Changing data type to optimize performance

Question

Changing data type to optimize performance

nadersam

SSCertifiable

Points: 6542
More actions
March 13, 2016 at 4:08 am

#311991

Hi All,
I have read many articles recommending use of varchar instead on nvarchar as first one only reserves the amount of data saved in field instead of reserving the whole field size like in case of nvarchar.
I assume this will lead to queries consuming less IO , performing better on network also the table sizes will be less.
I created an alter script to do that change and attached it in this post.
Please let me know if there are any precautions to take care of, also should i recreate the views using those fields or no need to do that?
Your replies are highly appreciated.
Thanks in advance.
Nader

Viewing 11 posts - 1 through 10 (of 10 total)
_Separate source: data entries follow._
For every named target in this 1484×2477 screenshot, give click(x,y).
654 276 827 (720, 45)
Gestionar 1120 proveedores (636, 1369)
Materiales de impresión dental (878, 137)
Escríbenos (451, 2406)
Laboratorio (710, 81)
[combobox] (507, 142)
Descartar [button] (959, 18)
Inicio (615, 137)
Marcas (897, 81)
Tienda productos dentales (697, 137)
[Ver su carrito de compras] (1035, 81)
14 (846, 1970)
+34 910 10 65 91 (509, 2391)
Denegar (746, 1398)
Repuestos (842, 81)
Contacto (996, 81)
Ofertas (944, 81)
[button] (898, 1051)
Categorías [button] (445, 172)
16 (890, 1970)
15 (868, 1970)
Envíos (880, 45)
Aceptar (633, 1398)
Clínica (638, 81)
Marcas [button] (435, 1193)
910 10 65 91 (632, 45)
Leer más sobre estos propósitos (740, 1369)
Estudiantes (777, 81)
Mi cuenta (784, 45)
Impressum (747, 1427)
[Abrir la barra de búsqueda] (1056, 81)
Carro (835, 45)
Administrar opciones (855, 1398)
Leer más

You must be logged in to reply to this topic. Login to reply

Hugo Kornelis SSC Guru Points: 64780 More actions · Answer 1

Hi Nader,

I would be very careful before replacing all nvarchar columns with varchar columns. What if the database actually has to store data that requires a Unicode character set?

Another important consideration is that the script you generate will consume lots of resources, cause major blocking, and will leave the database extremely fragmented. Is that really worth the (probably small) performance gain?

What I would do instead of running this script is to go over the tables, find the columns that *and* take up a lot of space, *and* are guaranteed never to need characters outside of standard ASCII, and then manually create a script to change them. If there are multiple such columns in a single table, I would create a new table, copy the data, rename it and then drop the old table instead of running multiple ALTER TABLE statements. I might even do that for tables with just a single column to change.

If you still want to use your script, then I suggest that you set up a good test first. Create a "play" database, put in some tables, ensure that you cover all datatypes you want to test (include silly things such as nvarchar(1), special cases such as nvarchar(max), nullable and non-nullable columns, and data types that should be untouched such as varchar. Also consider what you want to do with nchar(xx) columns.

Finally, I am 95% sure that ALTER TABLE ... ALTER COLUMN will fail if the column is included in or referenced by a foreign key, and it might also fail if the column is indexed or subject to a CHECK constraint. Not sure about that, but it's easy enough for you to create some test cases and check.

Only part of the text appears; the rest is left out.